_What you will do:_
a) According to the review of Jaws, who plays Police Chief Brody?
b) In the review of Jaws, copy the stretch from "Police Chief Brody" through "most movie monsters." word for word.

_Text provided:_
100 Days, 100 Movies: Jaws (1975)


Director: Steven Spielberg
Starring: Roy Scheider, Richard Dreyfuss, Robert Shaw

It was only about a year ago that I saw Jaws for the first time. I had never gone out of my way to see it before because I was under the impression that it was just a routine action thriller, albeit the one that began the trend of summer blockbusters. Happening across it on TCM last summer, I decided to watch and found myself completely engrossed. There is nothing “routine” about this movie, and if more “blockbuster” wannabe films styled themselves after Jaws, they wouldn’t come and go so quickly from the collective imagination.

Police Chief Brody (Roy Scheider) has moved with his family from New York to the island of Amity, a place his wife thinks will be a safer environment to raise their two kids. The mangled body of a woman is found on a beach, a victim of a shark. The Mayor, and other locals concerned about the impact that news of a shark attack would have on tourism, conspire to cover this up, and Brody reluctantly goes along with it until the shark returns to claim more victims. He then teams up with Hooper (Richard Dreyfuss) and Quint (Robert Shaw), a shark expert and shark hunter, respectively, to kill the shark, a creature that proves to be more difficult to kill than most movie monsters.

_Data block:_
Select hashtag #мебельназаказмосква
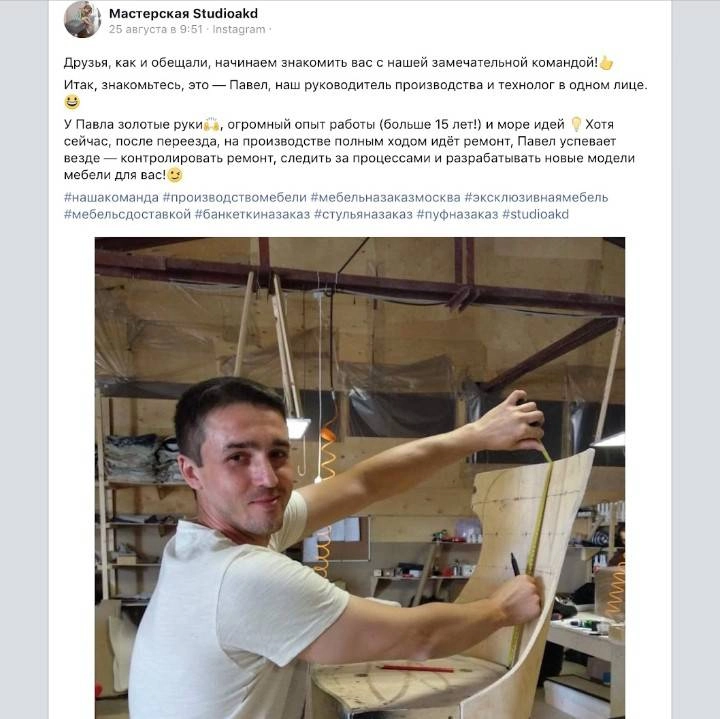Screen dimensions: 720x719 click(385, 197)
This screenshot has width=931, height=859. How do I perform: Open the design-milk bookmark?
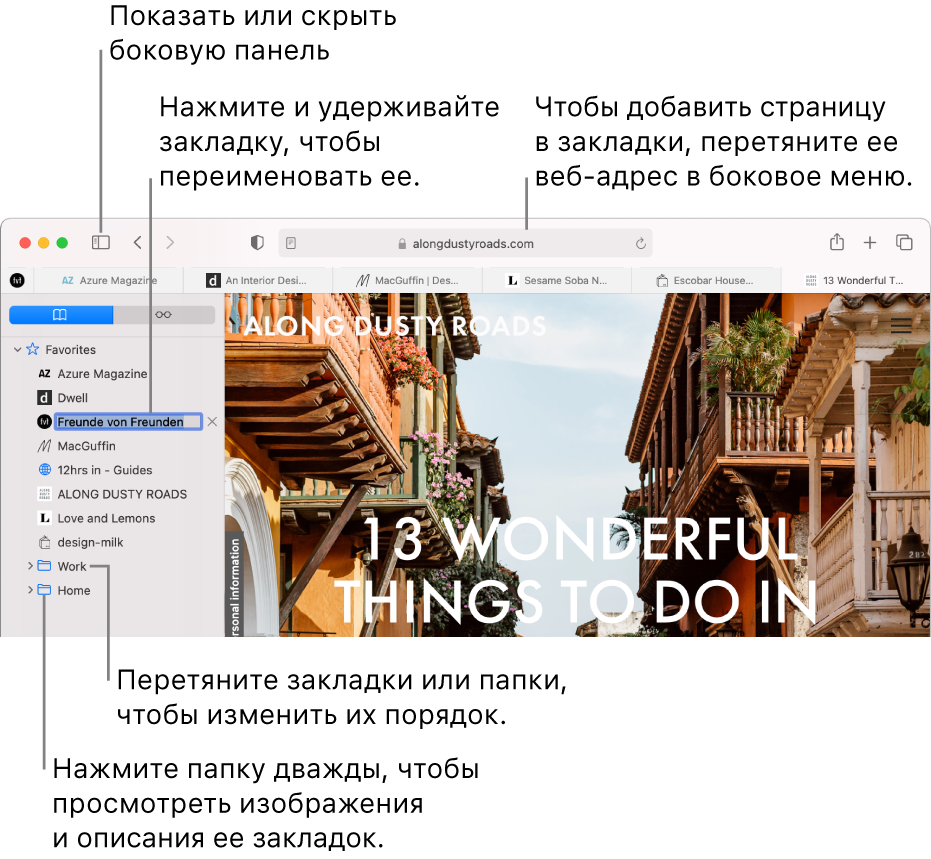[x=90, y=542]
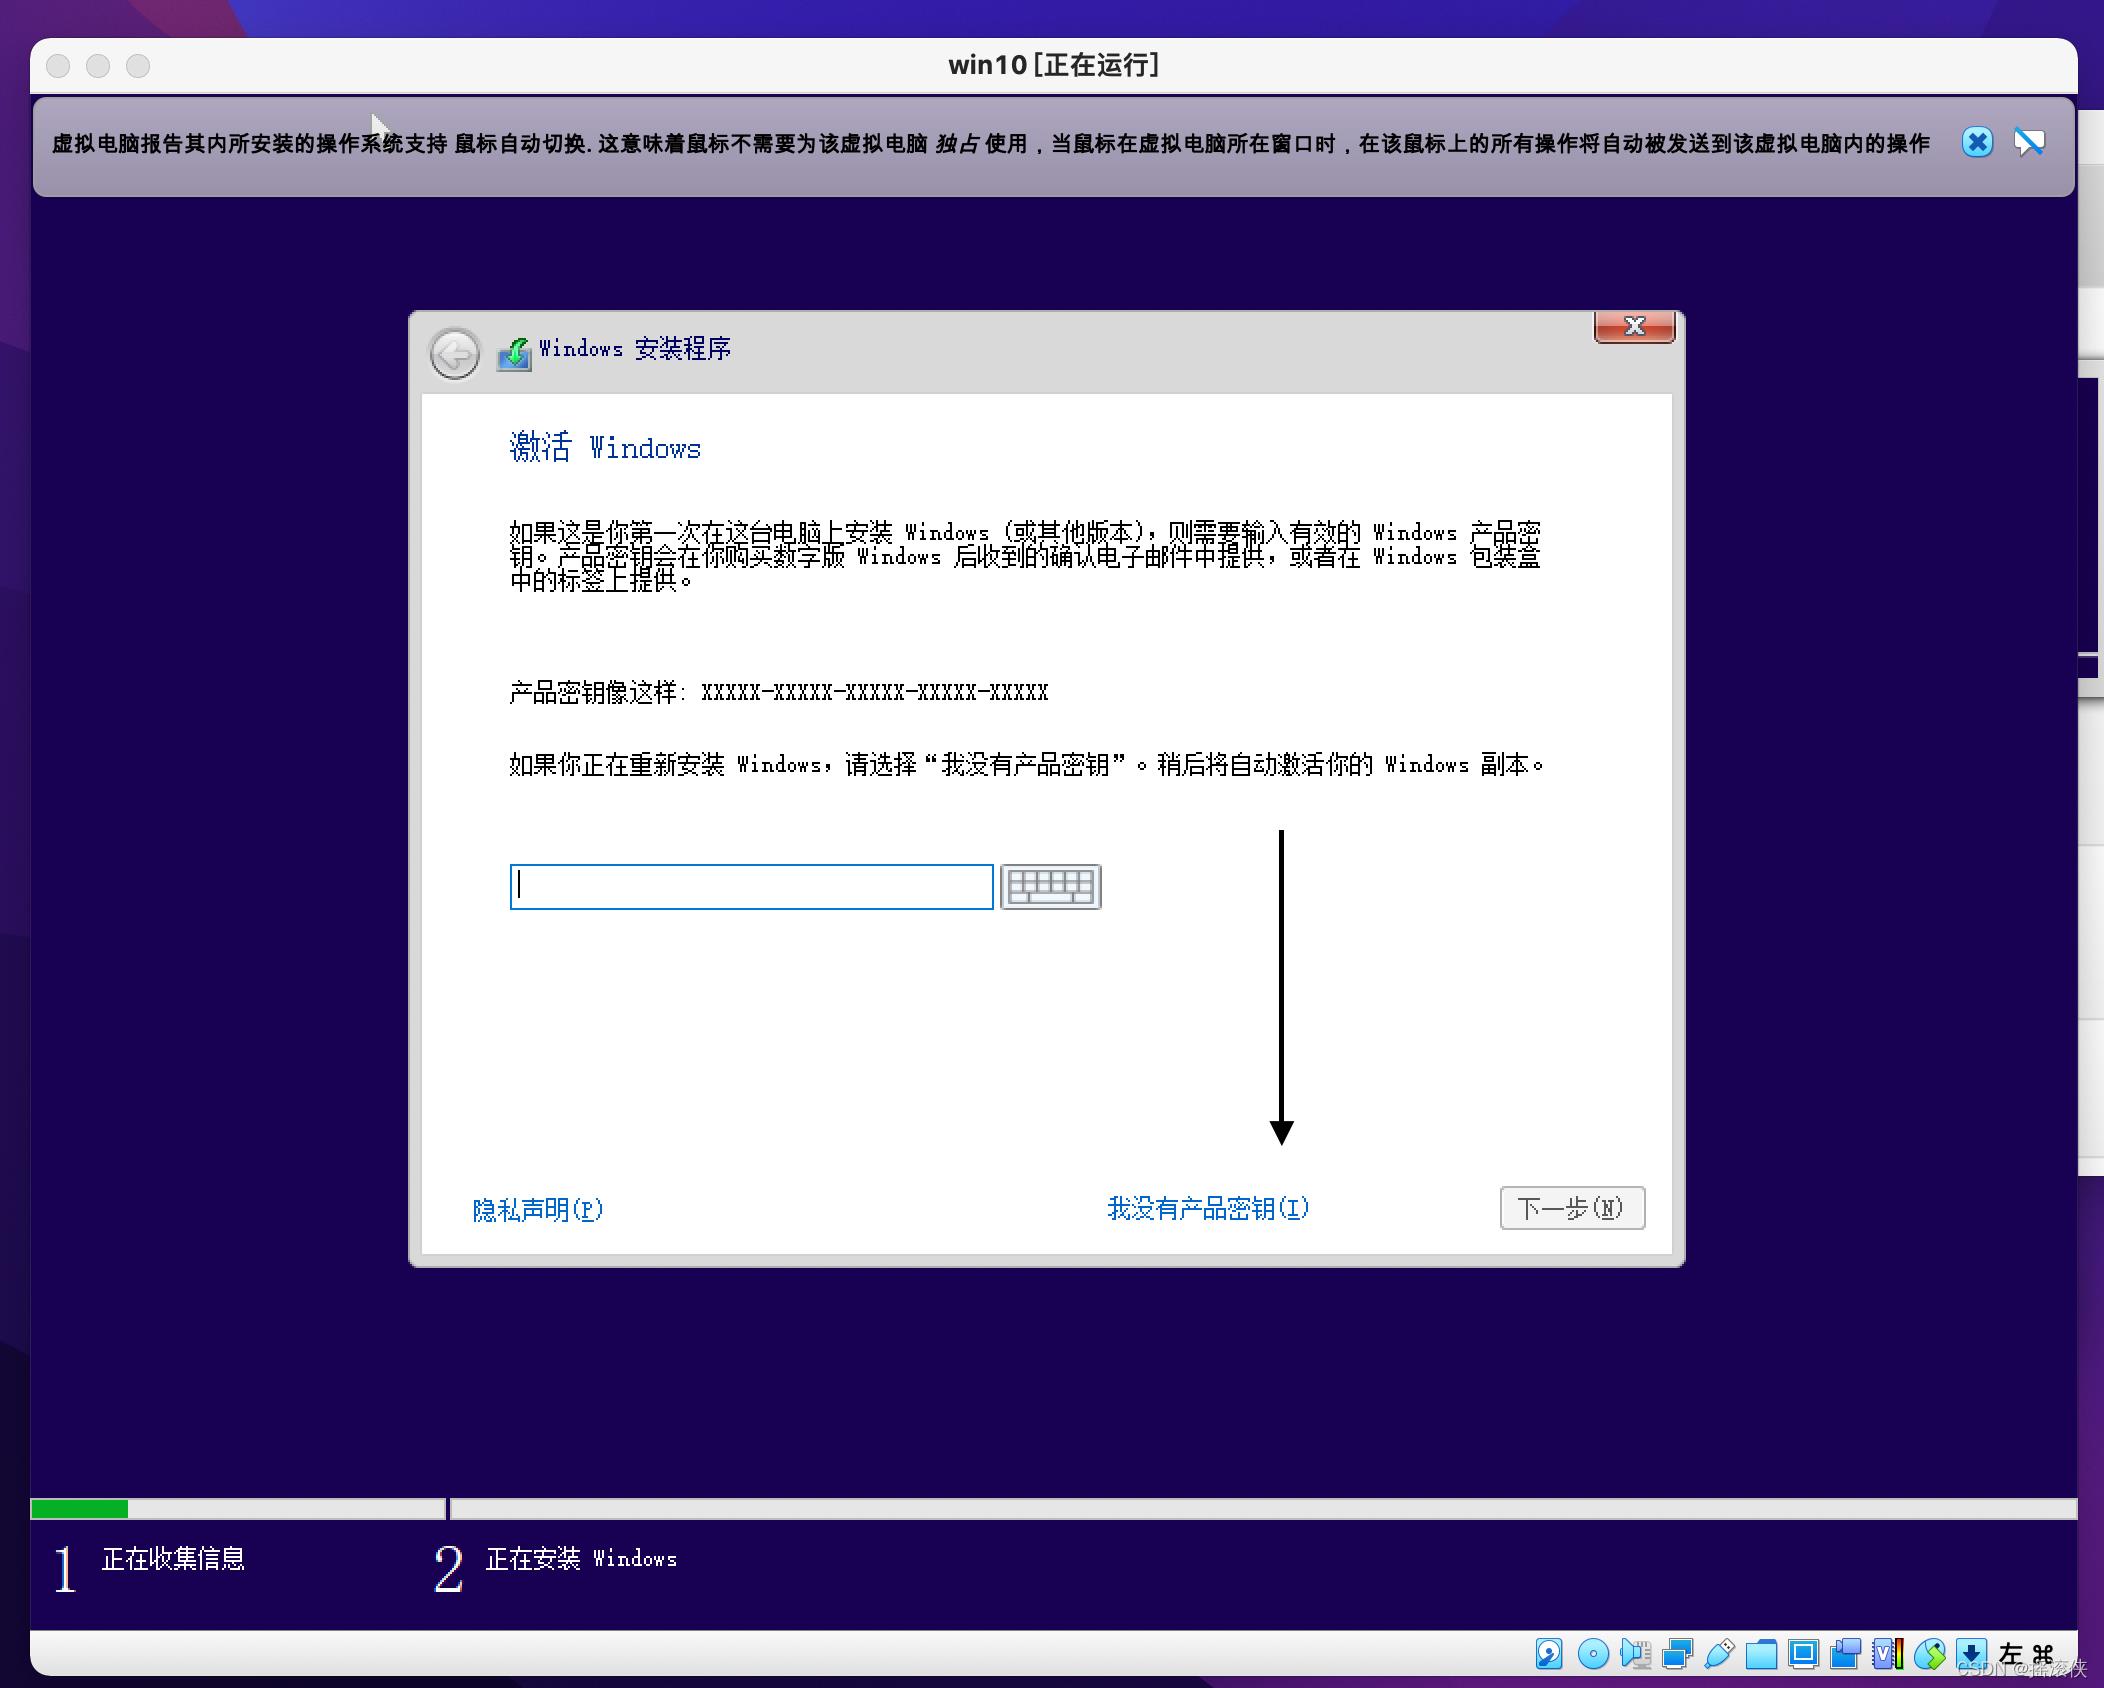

_Response list:_
a) Roy Scheider

b)
Police Chief Brody (Roy Scheider) has moved with his family from New York to the island of Amity, a place his wife thinks will be a safer environment to raise their two kids. The mangled body of a woman is found on a beach, a victim of a shark. The Mayor, and other locals concerned about the impact that news of a shark attack would have on tourism, conspire to cover this up, and Brody reluctantly goes along with it until the shark returns to claim more victims. He then teams up with Hooper (Richard Dreyfuss) and Quint (Robert Shaw), a shark expert and shark hunter, respectively, to kill the shark, a creature that proves to be more difficult to kill than most movie monsters.